Lucetta covered her eyes with her right hand, as if she could plead no more, holding out her left to Elizabeth-Jane.

"Why, you HAVE married him!" cried the latter, jumping up with pleasure after a glance at Lucetta's fingers. "When did you do it? Why did you not tell me, instead of teasing me like this? How very honourable of you! He did treat my mother badly once, it seems, in a moment of intoxication. And it is true that he is stern sometimes. But you will rule him entirely, I am sure, with your beauty and wealth and accomplishments. You are the woman he will adore, and we shall all three be happy together now!"

"O, my Elizabeth-Jane!" cried Lucetta distressfully. "'Tis somebody else that I have married! I was so desperate-so afraid of being forced to anything else-so afraid of revelations that would quench his love for me, that I resolved to do it offhand, come what might, and purchase a week of happiness at any cost!"

"You-have-married Mr. Farfrae!" cried Elizabeth-Jane, in Nathan tones

Lucetta bowed. She had recovered herself.

"The bells are ringing on that account," she said. "My husband is downstairs. He will live here till a more suitable house is ready for us; and I have told him that I want you to stay with me just as before."
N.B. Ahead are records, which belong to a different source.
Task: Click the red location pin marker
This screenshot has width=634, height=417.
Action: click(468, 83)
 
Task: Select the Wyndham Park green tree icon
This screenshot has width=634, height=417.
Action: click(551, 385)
"Let me think of it alone," the girl quickly replied, corking up the turmoil of her feeling with grand control.

"You shall. I am sure we shall be happy together."

Lucetta departed to join Donald below, a vague uneasiness floating over her joy at seeing him quite at home there. Not on account of her friend Elizabeth did she feel it: for of the bearings of Elizabeth-Jane's emotions she had not the least suspicion; but on Henchard's alone.

Now the instant decision of Susan Henchard's daughter was to dwell in that house no more. Apart from her estimate of the propriety of Lucetta's conduct, Farfrae had been so nearly her avowed lover that she felt she could not abide there.

It was still early in the evening when she hastily put on her things and went out. In a few minutes, knowing the ground, she had found a suitable lodging, and arranged to enter it that night. Returning and entering noiselessly she took off her pretty dress and arrayed herself in a plain one, packing up the other to keep as her best; for she would have to be very economical now. She wrote a note to leave for Lucetta, who was closely shut up in the drawing-room with Farfrae; and then Elizabeth-Jane called a man with a wheel-barrow; and seeing her boxes put into it she trotted off down the street to her rooms. They were in the street in which Henchard lived, and almost opposite his door.

Here she sat down and considered the means of subsistence. The little annual sum settled on her by her stepfather would keep body and soul together. A wonderful skill in netting of all sorts-acquired in childhood by making seines in Newson's home-might serve her in good stead; and her studies, which were pursued unremittingly, might serve her in still better.

By this time the marriage that had taken place was known throughout Casterbridge; had been discussed noisily on kerbstones, confidentially behind counters, and jovially at the Three Mariners. Whether Farfrae would sell his business and set up for a gentleman on his wife's money, or whether he would show independence enough to stick to his trade in spite of his brilliant alliance, was a great point of interest.